Short-priced favourites should always be backed win-only. If you believe a 4/6 favourite will win, back it at full stake on the nose. The place return at 1/6 is trivial and the total outlay doubles for no strategic gain. The same logic applies to any dog you rate as a strong winning chance — if your analysis says it wins, back the win. Each way dilutes your return on the bets where your conviction is strongest.

There is also a psychological trap in routine each way betting. Punters who default to each way on every selection tell themselves they are “protecting” their bets. In reality, they are systematically overpaying for insurance that rarely delivers a meaningful return. The place portion feels like a safety net, but over dozens of bets, the extra stake consumed by the place element drags overall ROI downward.

Each Way in Multiples: Lucky 15s and Patents

A Lucky 15 is 30 bets — and that is before you have factored in the mental maths. Each way multiples combine the compounding nature of accumulators with the dual-stake structure of each way betting, and the results can be both exhilarating and financially complex.

A Patent covers three selections across seven bets: three singles, three doubles, and one treble.
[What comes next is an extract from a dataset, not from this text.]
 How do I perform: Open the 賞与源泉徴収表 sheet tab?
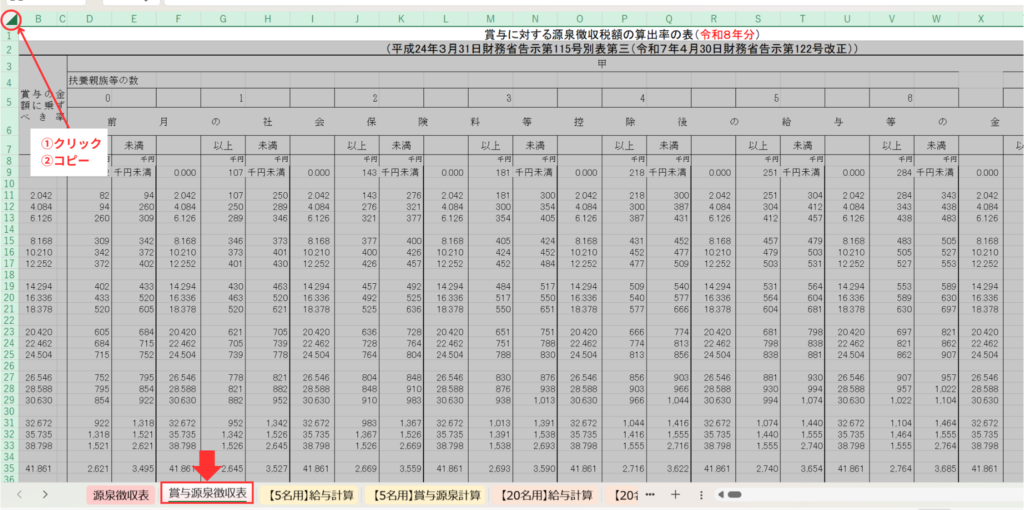pyautogui.click(x=207, y=494)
Each way, that becomes 14 bets. A Lucky 15 covers four selections across 15 bets (four singles, six doubles, four trebles, one fourfold), which doubles to 30 bets each way. At £1 per unit, a Lucky 15 each way costs £30. The advantage of these named multiples is that individual winners among your selections return money through the singles even if the accumulator legs fail. The disadvantage is the substantial outlay.

Each way Patents work well when you have identified three dogs at decent prices (5/1 or longer) across separate races, each with strong place claims. If all three place without winning, the three each way singles all return a small profit on the place portion, and the each way doubles and treble on the place results can produce a surprising cumulative return. A Patent where all three selections place at 6/1, 8/1, and 5/1 returns noticeably more than the three individual each way singles combined, because the place doubles and treble compound the place odds.

Lucky 15s are more aggressive. With four selections, the cost is high but the upside if two or more selections win at decent prices is substantial. Many bookmakers also offer consolation bonuses on Lucky 15s — double odds for a single winner, or a percentage bonus if all four selections win — which can add meaningful value.

The danger with each way multiples is losing track of the total stake. Always calculate the full cost before placing the bet. A “£1 Lucky 15 each way” sounds modest until you remember it costs £30. Scale accordingly.

Each Way Is a Tool, Not a Default

Don’t each-way everything — each-way the right things. The distinction between a punter who uses each way betting profitably and one who uses it as a reflex action comes down to a single habit: running the numbers before placing the bet.

Before every each way bet, ask two questions. First: if this dog finishes second, does the place return cover my total stake? If the answer is no, you are betting each way for emotional comfort rather than mathematical advantage. Second: is my assessment of this dog’s place probability significantly higher than its win probability? If the gap between the two is narrow — if you think it is nearly as likely to win as to place — then a win-only bet at double the unit stake will produce better long-term returns.

Each way betting is a precision instrument designed for specific situations: longer-priced dogs with demonstrable place form, competitive races where the place probability meaningfully exceeds the win probability, and named multiples where the compounding of place odds produces cumulative value. Outside those situations, it is an expensive habit that flatters your short-term results while quietly eroding your bank.

Treat each way as one option among several in your betting toolkit. Use it when the conditions demand it. Leave it alone when they do not.